I feel sorry for the kids that will only learn how to be office droids.
No need for a conspiracy. Colombia is a very right wing country (at least the ruling elite here are) and Windows is a better fit for keeping control than Linux is.
"...totally retarded"? Right. Don't take your "decent education" for granted. Only about half the Colombians go to high school and it may not even be free down there.
I don't take decent education for granted. I just don't think "using *office" (microsoft's or any other version) should be anywhere near a kid's education, at all, except as a tool to write reports essays and stuff (and for that, OLPC-sugar offers abiword). Just like you don't teach them to operate a cash register, or to build walls, just because that's the work they might end up doing. Education (especially early education) is NOT about giving pupils the tools for today's job market. It is about giving them the basic culture/mindset that allows them to become CITIZENS and learn the tools for tomorrow's job market, when they will need them.
Someone who learned how to use Office 95 13 years ago can probably work their way around the latest version of office. And it's smart to target at the education level accessible to all children, which is different for each country.
Yeah, and someone who used lotus notes 15 years ago will also be able to wrap his head around excel, ribbon or no ribbon.
Actually, you did learn something. You learned about memory-mapped I/O, something that most programmers of higher-level OSes are never exposed to (because they use APIs instead). Later, when you get down in the dirt and have to write a driver or something, your C64 general programming experience has prepared you for something that normally only OS hackers are prepared for.
Oh, and your VIC-20 experience probably warped you toward memory efficiency, in a way that the later machines wouldn't. Or at least that happened to me, and it took a while to unlearn. ;)
"Believe me!" -- Donald Trump
Well, waddayaknow? A visitor from the past. 1973, perhaps.
Take off your beret, put down the joint, and join the twenty-first century. Those of us living in the real world have long since figured out that projects like OLPC are among the cheapest, fastest ways per child to, say, increase literacy.
You want clean water and reductions in child mortality? Then you need people who understand basic concepts of biology so that they understand *why* they need to track what is upstream versus down from a latrine.
You want feminism? Then reduce the labor needed to get chores done. Many superior approaches can be learned from the kind of information sharing that networked computers provide.
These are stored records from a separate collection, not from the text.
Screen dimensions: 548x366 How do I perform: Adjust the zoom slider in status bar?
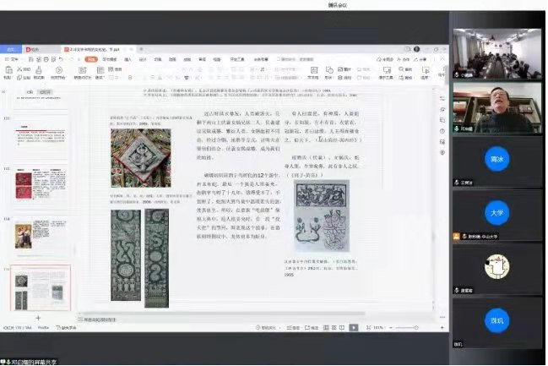tap(414, 327)
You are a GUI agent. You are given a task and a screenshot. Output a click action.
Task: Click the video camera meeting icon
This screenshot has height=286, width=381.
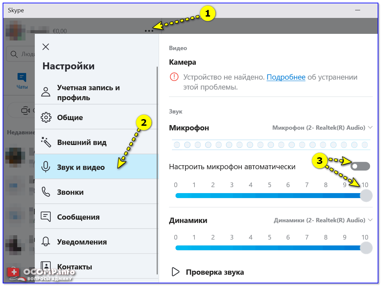[25, 110]
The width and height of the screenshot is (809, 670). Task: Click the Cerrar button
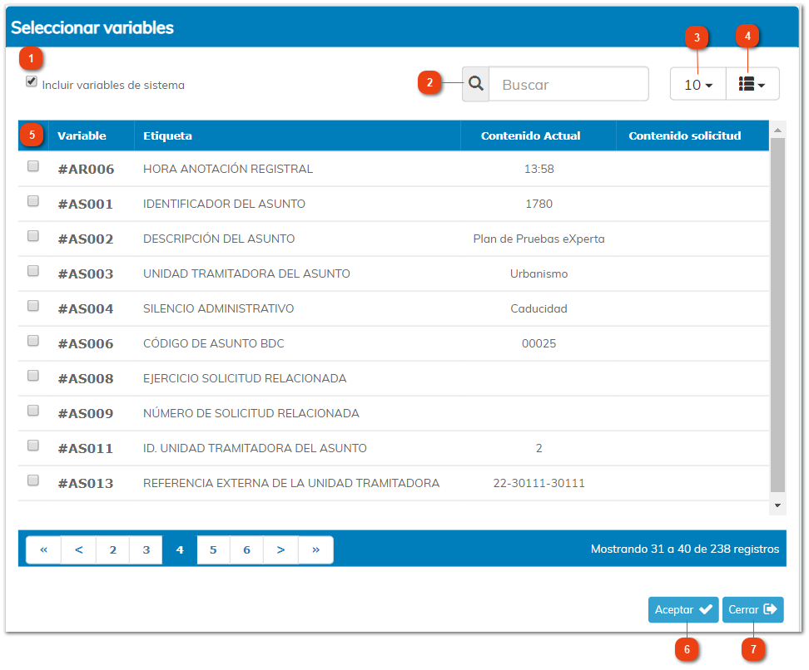point(752,609)
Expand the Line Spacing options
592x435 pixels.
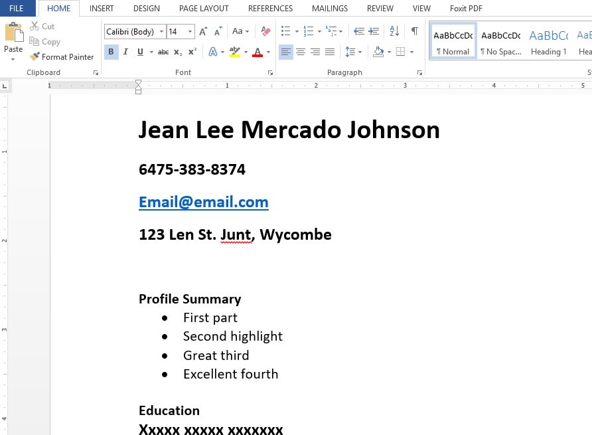pyautogui.click(x=360, y=52)
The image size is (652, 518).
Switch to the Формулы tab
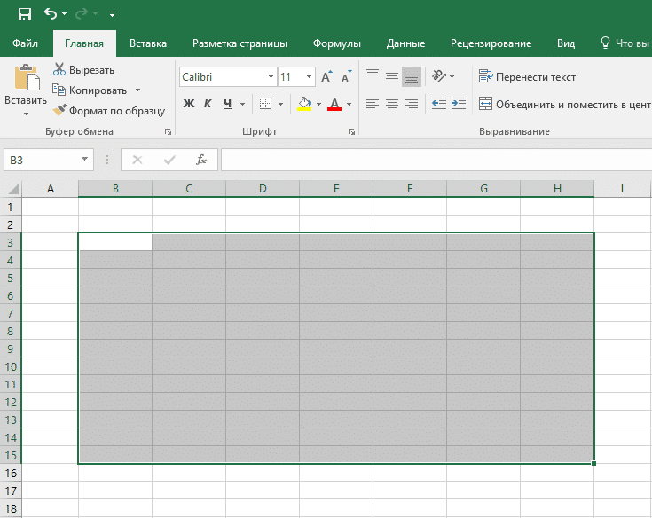point(336,43)

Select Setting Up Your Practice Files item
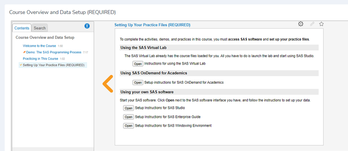(x=54, y=65)
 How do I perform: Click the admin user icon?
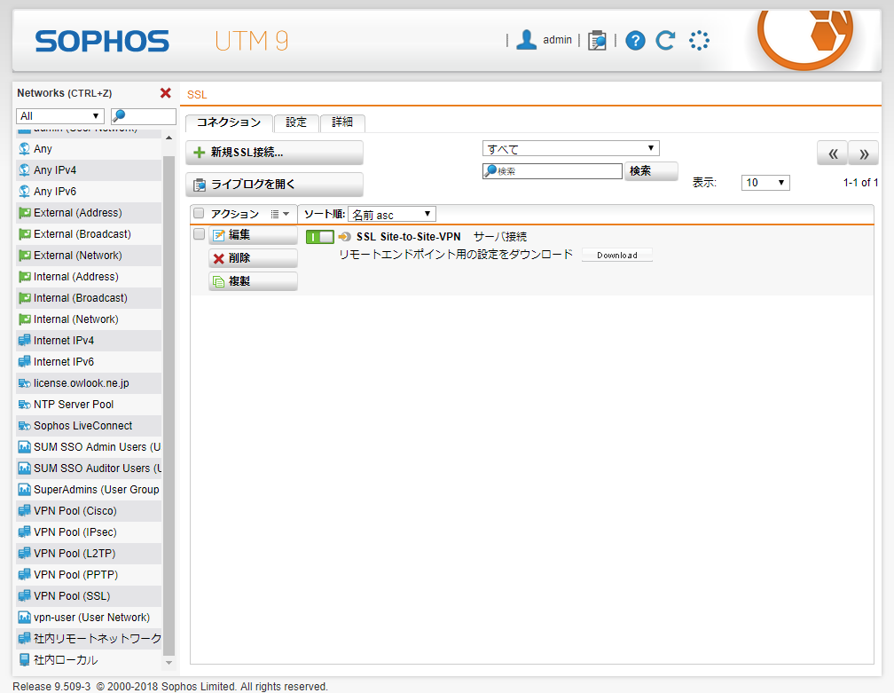point(527,40)
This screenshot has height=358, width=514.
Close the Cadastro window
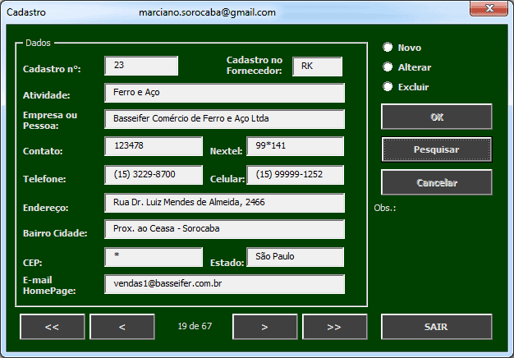489,10
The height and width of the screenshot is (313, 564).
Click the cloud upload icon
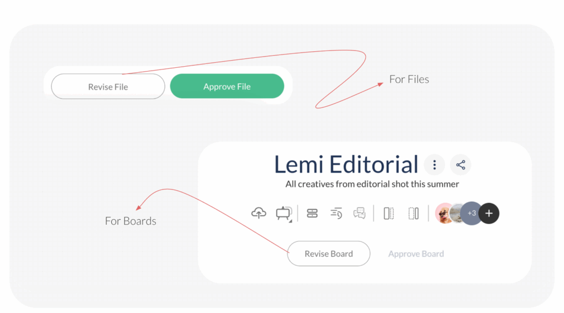258,213
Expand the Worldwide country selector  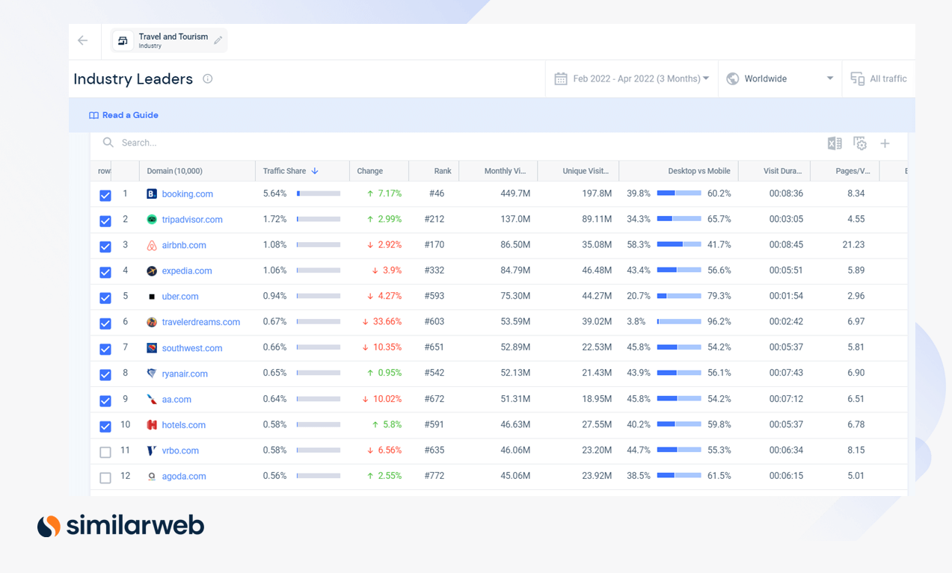[x=829, y=78]
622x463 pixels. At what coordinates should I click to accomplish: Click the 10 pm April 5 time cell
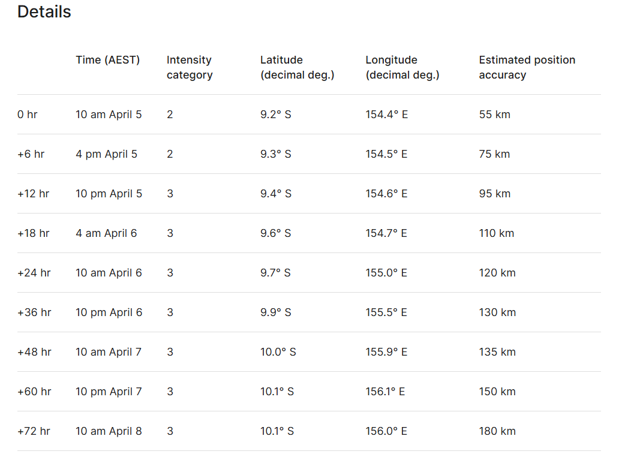[109, 194]
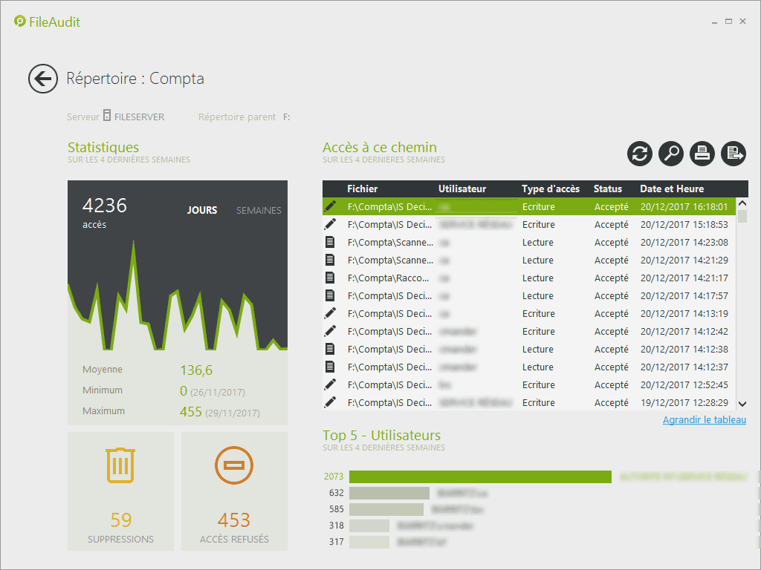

AND they help users organize, which is about as "justice"-oriented a dynamic as anybody rational could ask for.
You want "justice" as such? I love vague terms like that. Is there somewhere I can, say, buy twelve pounds of "justice"? Or is it sold by the box? As *real* revolutionaries have long known (is Mao revolutionary enough for you?) an ignorant populace is an easily controlled populace.
To free "the masses", you maximize the ease and speed and minimize the cost of spreading books, radio, and so on. Ideally, you should do this in a decentralized way where routing is damage-tolerant and reroutes around barriers. A way where readers control what content goes here and how. On the large scale, we call our system for that "the internet". On the small scale, the protocols and hardware of the XO replicate that with great effectiveness and flair.
Devices like these, for example, help spread up to date information on crop prices. This makes it harder for brokers to cheat farmers and helps farmers know what to plant, how to raise it, what blights are around and how to treat them, and when to bring what products to market.
This is what real world revolution looks like. This IS justice. Far more so than anything bullshit powermongers like FARC or Shining Path will ever accomplish. And these aren't "leftovers". These are special purpose machines designed and built (very well, as it happens) for doing exactly this.
You have something useful to contribute, then join right in. If you just want to spout meaningless slogans that insult those doing real work, then bugger off.
It's all about the information. And what we do with it.